The GenosOS vault (NYXENC1) encrypts every secret at rest. API keys, channel tokens, and credentials are never written to disk in plaintext. The agent does not know it is encrypting — encryption is transparent to the entire stack.
Encryption details
| Property | Value |
|---|
| Algorithm | AES-256-GCM |
| Key derivation | PBKDF2, 100,000 iterations, SHA-512 |
| Salt | 32 bytes, random per vault |
| IV | 12 bytes, fresh random per write |
| Vault file | ~/.genosv1/vault.enc |
| File permissions | chmod 600 (owner-only) |
Passphrase sources
The vault passphrase is resolved in this order:
VAULT_PASSPHRASE environment variable
If the VAULT_PASSPHRASE environment variable is set, it is used directly.
~/.genosv1/.env file
If the variable is not in the environment, GenosOS checks ~/.genosv1/.env.
Interactive prompt
If neither source provides a passphrase, GenosOS prompts you interactively at startup.
On macOS, store the passphrase in Keychain to avoid the interactive prompt. Enable this through Fortress Mode or by telling your assistant “store vault passphrase in Keychain”.
CLI vault management
Secret operations:
genosos vault set <key> <value> # Store or update a secret
genosos vault get <key> # Retrieve a secret value
genosos vault list # List all stored secret keys
genosos vault delete <key> # Remove a secret
genosos vault cat <path> # Decrypt a file to stdout (pipe-safe, no disk write)
genosos vault write <dest> [src] # Encrypt content and write to a file (src or stdin)
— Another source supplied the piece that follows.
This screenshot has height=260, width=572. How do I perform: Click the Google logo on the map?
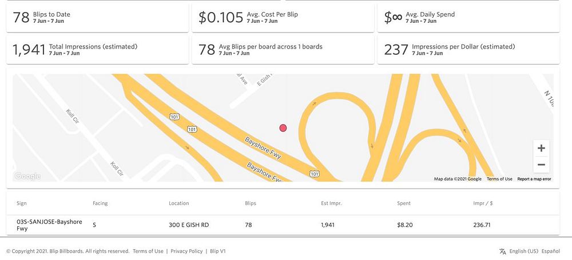27,176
genosos vault lock # Encrypt all files in ~/.genosv1/
genosos vault unlock # Decrypt all files in ~/.genosv1/
genosos vault status # Show encryption status of state directory
Stop the gateway before running vault lock or vault unlock. Encrypting files while the gateway is active can corrupt session data. Use --force to override if needed.
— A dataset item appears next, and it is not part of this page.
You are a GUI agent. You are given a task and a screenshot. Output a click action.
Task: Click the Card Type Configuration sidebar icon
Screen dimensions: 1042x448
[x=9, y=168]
genosos vault keychain-store # Store passphrase in macOS Keychain and remove from .env
genosos vault keychain-remove # Remove passphrase from macOS Keychain
Never use cat or a text editor to read files under ~/.genosv1/ directly. Use genosos vault cat <path> to decrypt and read vault-protected files.
macOS Keychain integration
When Fortress Mode is enabled, the vault passphrase is stored in macOS Keychain. This allows GenosOS to unlock the vault automatically on startup without an interactive prompt, while keeping the passphrase out of environment variables and shell history.
To register the passphrase in Keychain manually, tell your assistant:
store vault passphrase in Keychain
Auto-lock
The vault locks automatically after 30 minutes of inactivity. This is enforced by Fortress Mode. Once locked, any operation that requires a secret will re-prompt for the passphrase (or retrieve it from Keychain if configured).
Transparent encryption
Once a vault passphrase is set, every write and edit operation in the agent’s workspace is encrypted automatically. The agent calls the same read/write tools it always has — NYXENC1 intercepts at the filesystem layer. No agent, skill, or external content is aware that encryption is occurring.
This means a compromised skill or injected instruction cannot bypass encryption by calling write tools directly — the encryption layer is below the tool layer.